§ **SUPPLIED ENTRIES**:
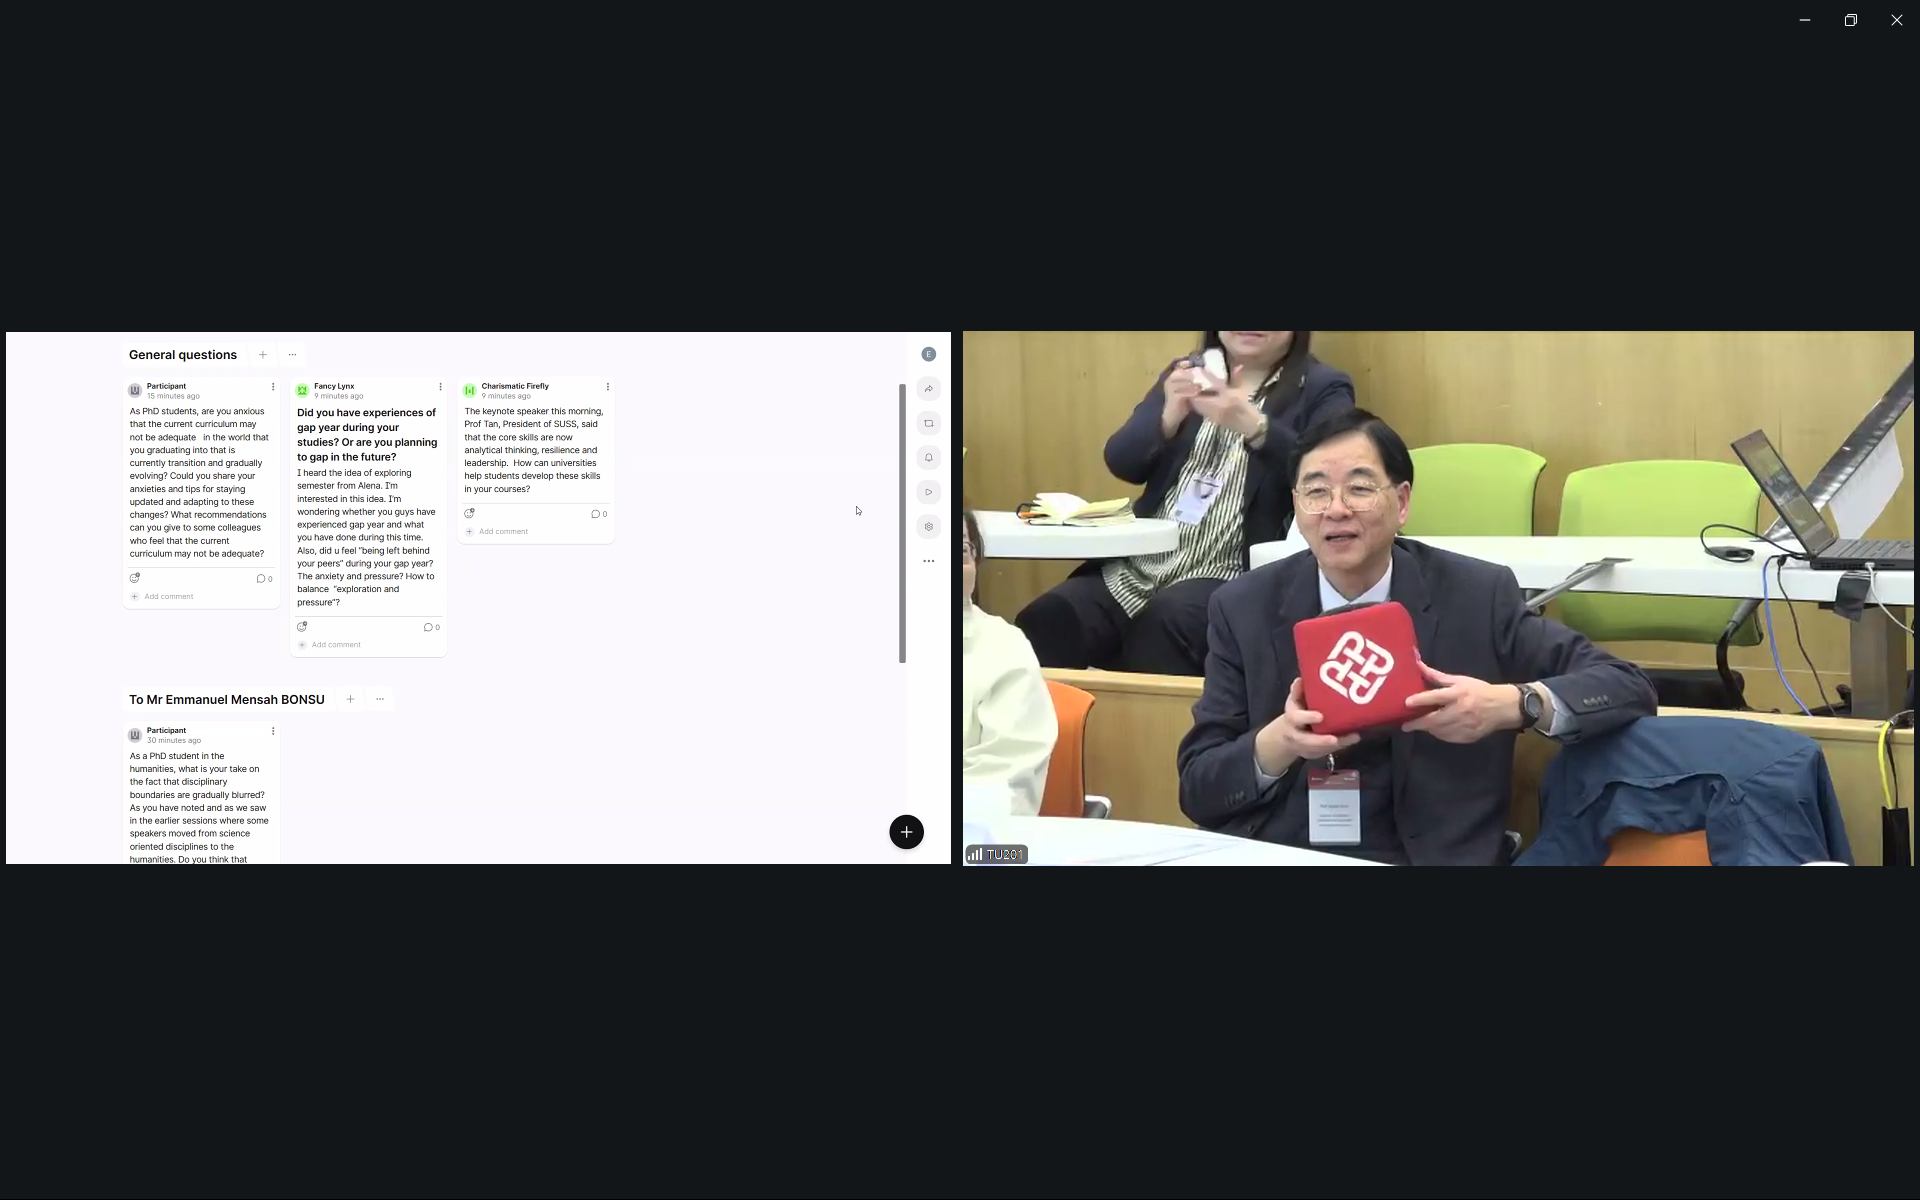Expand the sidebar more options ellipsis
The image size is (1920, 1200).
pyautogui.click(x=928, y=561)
==
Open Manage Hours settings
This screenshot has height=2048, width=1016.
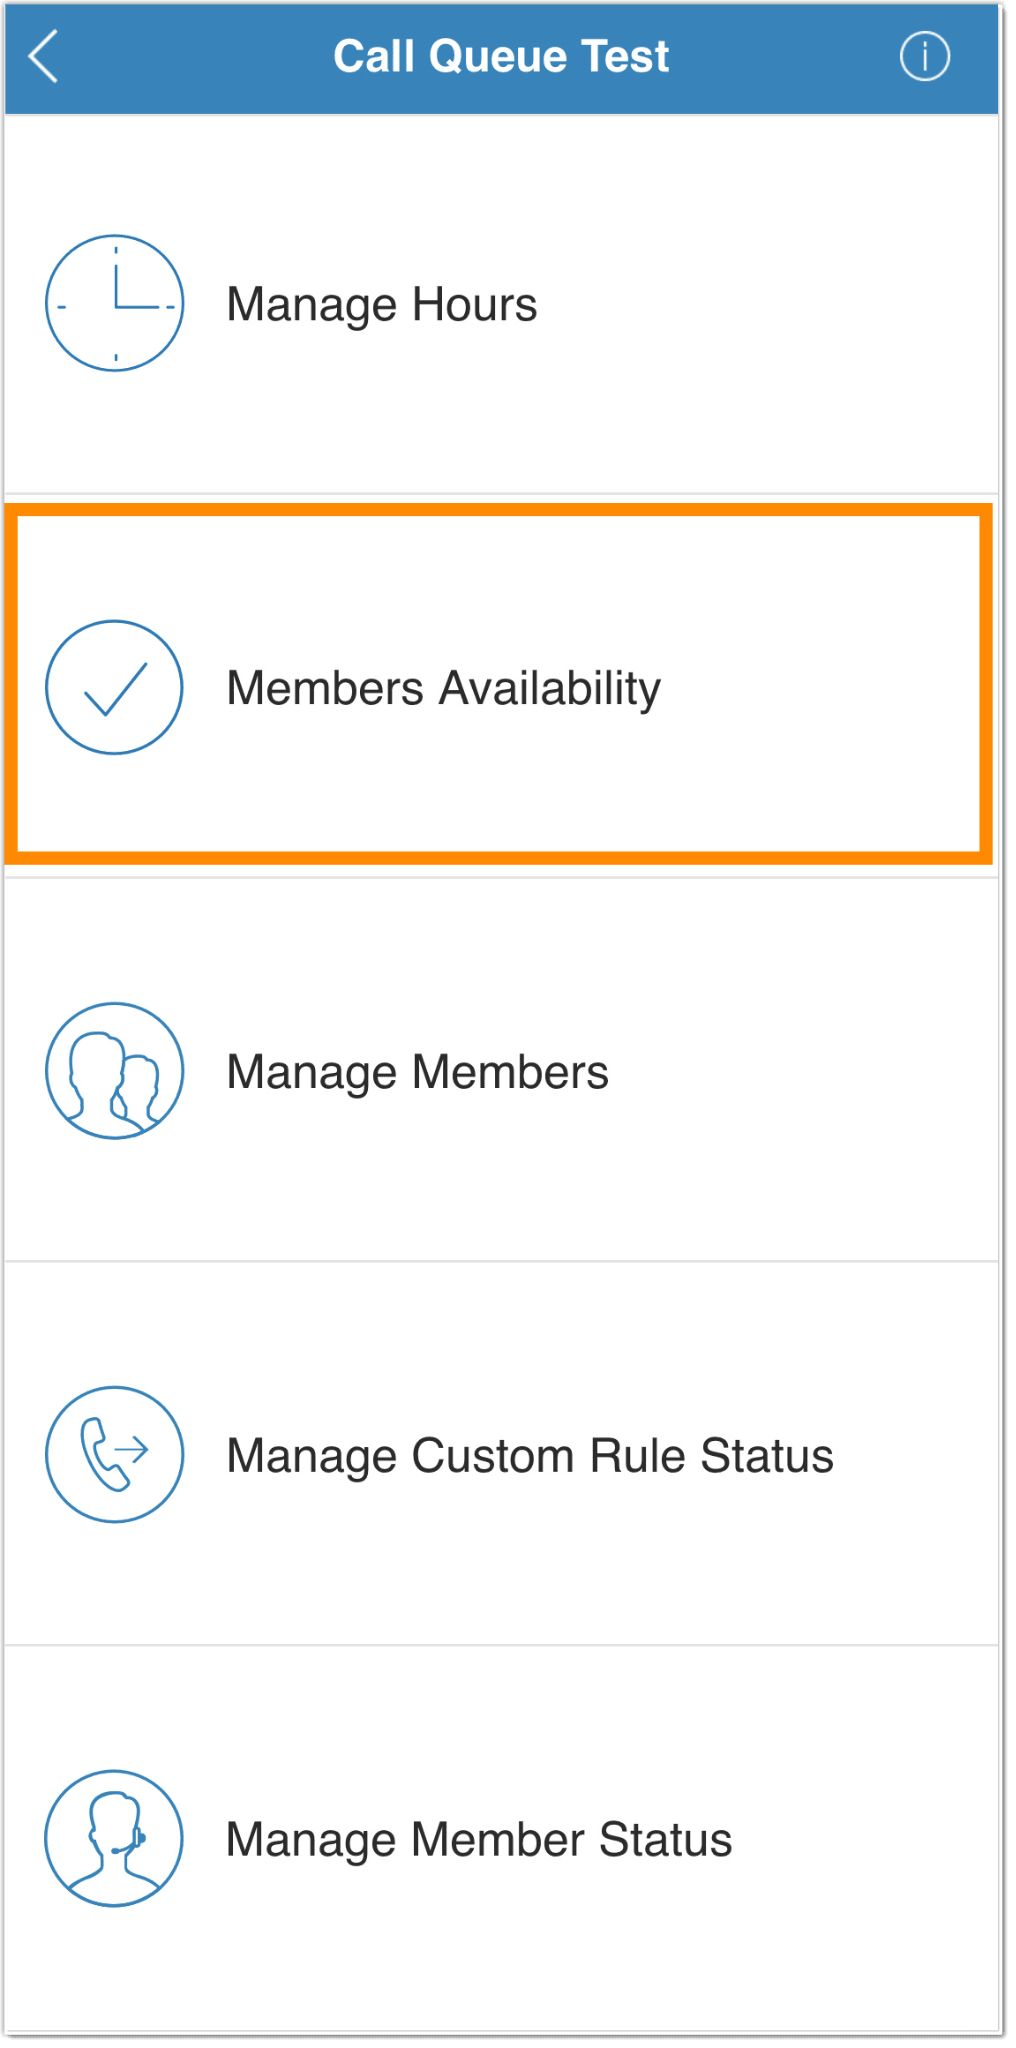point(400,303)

§ **DESCRIPTION OF THE TASK**: Reproduce everything in the listing from the line containing "Expand the sidebar more options ellipsis" down to the line containing "pyautogui.click(x=928, y=561)", including both of those lines, and leave out the pictures.

§ **THE RESPONSE**:
Expand the sidebar more options ellipsis
The image size is (1920, 1200).
pyautogui.click(x=928, y=561)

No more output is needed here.